On this day after all hype over changes to Facebook I just want to share a recent insight, even an Aha Moment, about the way we communicate. First, a bit of background.
My congregation has produced a newsletter for the last 29 years or so. Every month upcoming events, prayer requests, church board minutes and a column written by the pastor would be carefully compiled, formatted, printed and mailed by the church secretary. During a secretary-free period a couple of years ago I took on the task and even after we found a new secretary I kept on gathering and formatting all the information for both the mail version and the newly developed website version. It was one of those "it's just easier to do it myself" situations.
Last summer I went on sabbatical. The board moderator took over my admin duties, one of which was producing the newsletter. Well, that just didn't happen. For three months no newsletter was printed or put on the website. When I returned it really surprised me to realize that no one seemed to miss it at all! We decided to just let it go.
For the past year we've been letting people know what's going on through announcements at the end of worship, email blasts, notices on the website, Facebook and even text messages. Phone calls were added to the mix when the news was really time sensitive.
At some point I began to notice that I missed seeing some folks at events that they had always attended in the past. I couldn't imagine what would keep them away. I began to realize that the missing folks were people who don't use the internet. I realized that not everyone is on Facebook or Google+ or Twitter. And just to be really clear, most of these folks are NOT elderly retired people who just never learned to use the internet, although there are a few of those. Some are people who have made a choice not to spend any portion of their home life attached to the machine. Some only use the internet for work. Some just simply cannot afford it.
That's when the epiphany came. I realized that just because it is new and up to date and the best/most efficient method of doing whatever doesn't mean it's the only way we should do that thing. There is/should be a place in between not changing because "That's the way we've always done it" and throwing out "the way we've always done it" just because it IS the old way. I had to realize that new isn't necessarily better and doesn't have to completely replace the old.

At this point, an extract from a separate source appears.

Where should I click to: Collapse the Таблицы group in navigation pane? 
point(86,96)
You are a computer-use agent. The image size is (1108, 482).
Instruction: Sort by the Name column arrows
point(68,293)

Certainly I'm not the first person to realize this. When the conversion of Gentiles began and circumcision was no longer required for baptism and membership in this new cult of Christianity Paul continued to remind the members of the new churches that the foundation of our faith is firmly rooted in the Abrahamic tradition. Just because the dietary restrictions weren't required of the new folks didn't mean that people who were accustomed to keeping the Law needed to give it up. He mentioned repeatedly that the old ways could and should exist alongside the new and directed both Jewish Christians and Greek Christians to accept the ways of the other even if they didn't follow those ways themselves. Christians today acknowledge that the Greek Testament builds upon the Hebrew and is equally important to informing our knowledge of God.
Our first newsletter in over a year will be going out this week. We'll keep doing all the very coolest and most up to date electronic and digital communication but we'll also make paper copies available to the folks who live alongside those of us obsessed with all things digital.